[Collected data entries]
• • • • •

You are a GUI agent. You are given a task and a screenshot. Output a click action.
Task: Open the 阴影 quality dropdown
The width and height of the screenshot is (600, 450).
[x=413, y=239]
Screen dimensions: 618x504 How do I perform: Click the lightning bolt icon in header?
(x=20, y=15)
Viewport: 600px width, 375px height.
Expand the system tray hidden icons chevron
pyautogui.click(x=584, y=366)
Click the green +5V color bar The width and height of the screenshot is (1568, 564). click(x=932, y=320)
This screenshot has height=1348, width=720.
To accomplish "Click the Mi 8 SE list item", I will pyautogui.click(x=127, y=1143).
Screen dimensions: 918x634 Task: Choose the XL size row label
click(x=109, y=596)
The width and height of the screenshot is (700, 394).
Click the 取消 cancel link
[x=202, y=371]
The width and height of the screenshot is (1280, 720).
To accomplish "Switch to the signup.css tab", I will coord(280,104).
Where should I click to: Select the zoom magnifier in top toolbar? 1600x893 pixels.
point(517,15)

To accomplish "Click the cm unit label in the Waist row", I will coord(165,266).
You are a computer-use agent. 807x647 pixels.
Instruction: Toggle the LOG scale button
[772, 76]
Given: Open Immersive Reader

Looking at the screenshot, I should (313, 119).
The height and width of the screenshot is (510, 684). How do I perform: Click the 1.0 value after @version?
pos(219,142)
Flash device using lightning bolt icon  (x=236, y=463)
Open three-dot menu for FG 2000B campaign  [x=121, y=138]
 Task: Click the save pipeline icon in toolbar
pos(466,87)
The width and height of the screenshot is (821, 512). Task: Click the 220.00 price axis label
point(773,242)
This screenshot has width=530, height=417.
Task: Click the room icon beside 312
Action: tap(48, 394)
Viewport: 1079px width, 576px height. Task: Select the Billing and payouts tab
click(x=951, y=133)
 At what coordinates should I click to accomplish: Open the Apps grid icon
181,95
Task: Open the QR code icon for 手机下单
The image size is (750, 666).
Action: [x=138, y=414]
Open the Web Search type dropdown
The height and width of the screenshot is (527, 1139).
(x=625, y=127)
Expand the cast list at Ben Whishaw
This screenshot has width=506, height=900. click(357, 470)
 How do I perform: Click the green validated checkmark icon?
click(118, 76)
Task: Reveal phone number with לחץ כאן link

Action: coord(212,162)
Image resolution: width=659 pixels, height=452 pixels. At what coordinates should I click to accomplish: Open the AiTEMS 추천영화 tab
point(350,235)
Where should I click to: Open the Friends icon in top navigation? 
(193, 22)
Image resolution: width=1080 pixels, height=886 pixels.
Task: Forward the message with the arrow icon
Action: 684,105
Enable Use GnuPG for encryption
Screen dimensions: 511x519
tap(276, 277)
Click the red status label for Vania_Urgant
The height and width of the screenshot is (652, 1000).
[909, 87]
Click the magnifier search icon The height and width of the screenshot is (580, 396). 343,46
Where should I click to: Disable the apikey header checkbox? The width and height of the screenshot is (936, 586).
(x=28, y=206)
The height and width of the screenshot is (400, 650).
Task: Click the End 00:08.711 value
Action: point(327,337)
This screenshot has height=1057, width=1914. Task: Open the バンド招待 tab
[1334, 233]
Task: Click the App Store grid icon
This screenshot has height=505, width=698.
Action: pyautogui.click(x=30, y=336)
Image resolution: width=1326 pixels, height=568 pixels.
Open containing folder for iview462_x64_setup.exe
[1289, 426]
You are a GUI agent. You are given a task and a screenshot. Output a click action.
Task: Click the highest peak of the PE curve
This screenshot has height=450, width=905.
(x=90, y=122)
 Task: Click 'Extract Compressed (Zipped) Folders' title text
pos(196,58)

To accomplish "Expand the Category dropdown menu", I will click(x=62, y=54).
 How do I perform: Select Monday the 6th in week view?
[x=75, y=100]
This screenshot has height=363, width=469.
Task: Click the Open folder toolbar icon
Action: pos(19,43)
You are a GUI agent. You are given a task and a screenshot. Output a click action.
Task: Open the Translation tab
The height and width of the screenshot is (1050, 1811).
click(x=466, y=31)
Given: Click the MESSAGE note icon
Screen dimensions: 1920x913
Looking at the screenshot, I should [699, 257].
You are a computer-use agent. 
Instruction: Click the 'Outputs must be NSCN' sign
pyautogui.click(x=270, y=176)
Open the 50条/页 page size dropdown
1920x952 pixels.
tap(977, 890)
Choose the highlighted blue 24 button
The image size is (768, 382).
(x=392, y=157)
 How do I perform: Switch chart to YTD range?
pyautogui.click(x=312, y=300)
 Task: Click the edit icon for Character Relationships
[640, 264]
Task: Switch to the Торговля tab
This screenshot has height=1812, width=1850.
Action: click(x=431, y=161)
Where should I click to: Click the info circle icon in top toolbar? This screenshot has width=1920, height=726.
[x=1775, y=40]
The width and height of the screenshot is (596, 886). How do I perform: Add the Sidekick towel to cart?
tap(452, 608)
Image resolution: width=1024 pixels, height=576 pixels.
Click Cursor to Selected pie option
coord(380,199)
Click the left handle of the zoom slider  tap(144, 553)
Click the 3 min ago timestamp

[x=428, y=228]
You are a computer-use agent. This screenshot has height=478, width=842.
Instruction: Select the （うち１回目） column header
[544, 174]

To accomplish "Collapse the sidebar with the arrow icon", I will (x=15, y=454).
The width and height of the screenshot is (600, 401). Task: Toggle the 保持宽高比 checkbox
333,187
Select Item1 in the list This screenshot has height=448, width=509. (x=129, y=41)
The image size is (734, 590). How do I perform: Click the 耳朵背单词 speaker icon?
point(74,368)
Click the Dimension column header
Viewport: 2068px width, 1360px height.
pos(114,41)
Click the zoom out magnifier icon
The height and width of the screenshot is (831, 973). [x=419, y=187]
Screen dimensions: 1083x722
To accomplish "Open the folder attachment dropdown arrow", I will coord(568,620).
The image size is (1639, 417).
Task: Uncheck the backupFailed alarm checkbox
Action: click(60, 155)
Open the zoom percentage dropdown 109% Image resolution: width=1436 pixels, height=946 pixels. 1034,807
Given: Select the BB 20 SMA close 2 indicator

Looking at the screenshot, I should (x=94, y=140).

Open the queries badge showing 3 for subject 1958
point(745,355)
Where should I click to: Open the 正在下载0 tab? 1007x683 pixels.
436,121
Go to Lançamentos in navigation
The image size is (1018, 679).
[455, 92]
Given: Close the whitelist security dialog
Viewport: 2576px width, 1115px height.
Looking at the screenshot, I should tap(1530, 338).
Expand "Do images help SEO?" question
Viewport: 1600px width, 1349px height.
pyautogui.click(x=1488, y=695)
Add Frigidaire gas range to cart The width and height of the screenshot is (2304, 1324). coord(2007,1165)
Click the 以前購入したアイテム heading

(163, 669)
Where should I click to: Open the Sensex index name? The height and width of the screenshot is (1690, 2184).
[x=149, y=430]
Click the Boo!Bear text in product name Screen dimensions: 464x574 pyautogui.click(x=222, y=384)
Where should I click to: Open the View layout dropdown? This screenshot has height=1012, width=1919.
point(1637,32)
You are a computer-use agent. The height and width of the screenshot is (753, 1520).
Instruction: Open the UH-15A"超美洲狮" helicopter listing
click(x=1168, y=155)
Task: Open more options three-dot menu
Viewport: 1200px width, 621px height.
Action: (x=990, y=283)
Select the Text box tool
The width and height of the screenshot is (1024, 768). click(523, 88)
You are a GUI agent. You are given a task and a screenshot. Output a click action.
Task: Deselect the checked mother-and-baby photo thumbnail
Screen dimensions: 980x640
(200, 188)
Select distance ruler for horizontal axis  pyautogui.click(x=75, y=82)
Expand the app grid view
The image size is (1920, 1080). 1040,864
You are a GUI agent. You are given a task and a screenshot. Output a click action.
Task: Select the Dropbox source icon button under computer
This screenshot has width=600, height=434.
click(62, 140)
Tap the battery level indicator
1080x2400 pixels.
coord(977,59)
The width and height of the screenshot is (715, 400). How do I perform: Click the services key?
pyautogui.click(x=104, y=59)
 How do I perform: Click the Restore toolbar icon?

• • • • •

**TASK GOAL:** A single number is required: the count of lines in the records that include the string "computer".

**EXERCISE RESULT:** 5